YOUR TASK:
Rewrite the entries below as a numbered list, dropping any blank lines and omitting the pictures.

THE DATA:
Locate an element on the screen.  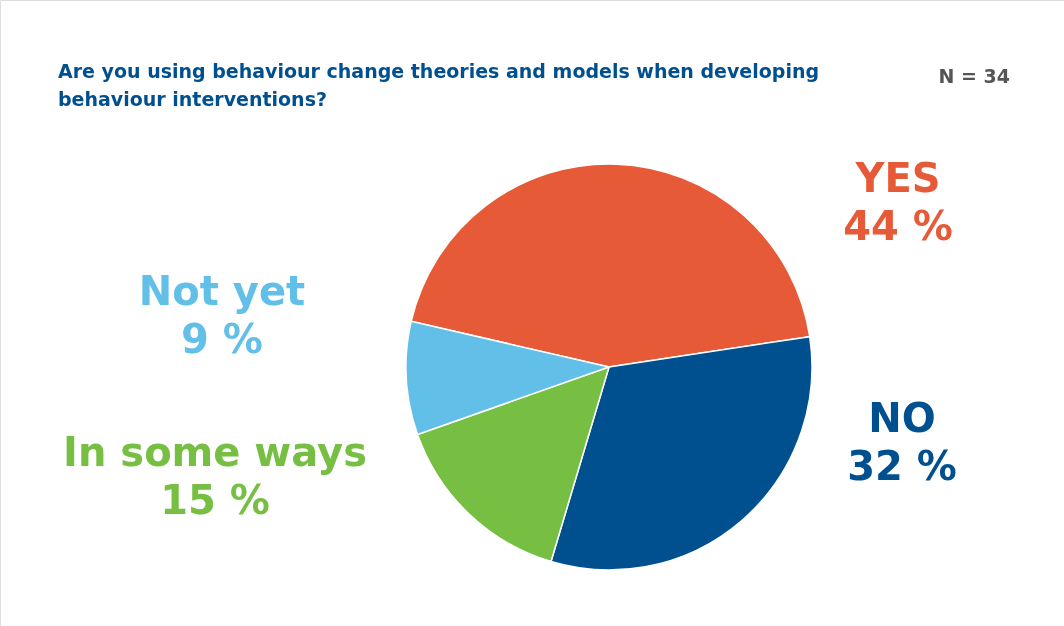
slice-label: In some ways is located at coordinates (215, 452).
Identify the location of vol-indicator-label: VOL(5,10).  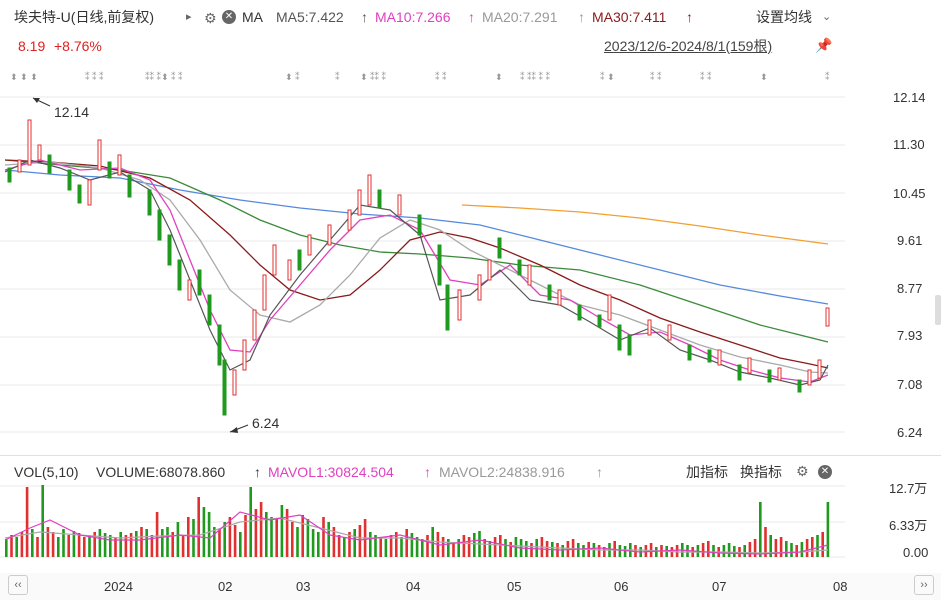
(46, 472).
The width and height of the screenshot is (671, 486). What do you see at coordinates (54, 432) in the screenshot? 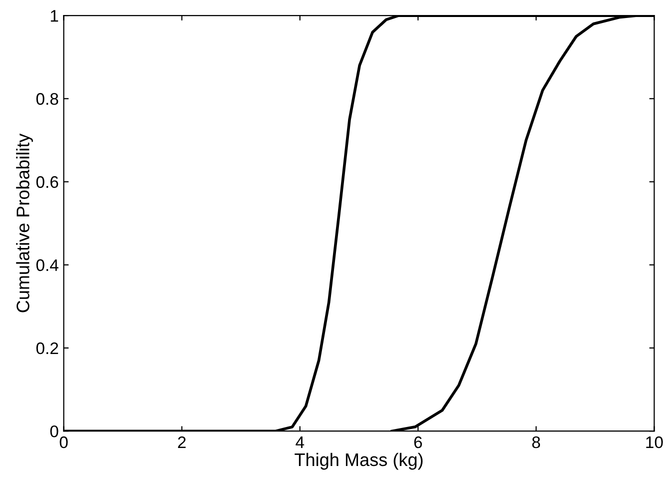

EXERCISE OUTPUT:
1. Locate an element on the screen.  
2. slice-label: In some ways is located at coordinates (215, 452).
3. Identify the location of vol-indicator-label: VOL(5,10).  
4. (46, 472).
5. The width and height of the screenshot is (671, 486). What do you see at coordinates (54, 432) in the screenshot? 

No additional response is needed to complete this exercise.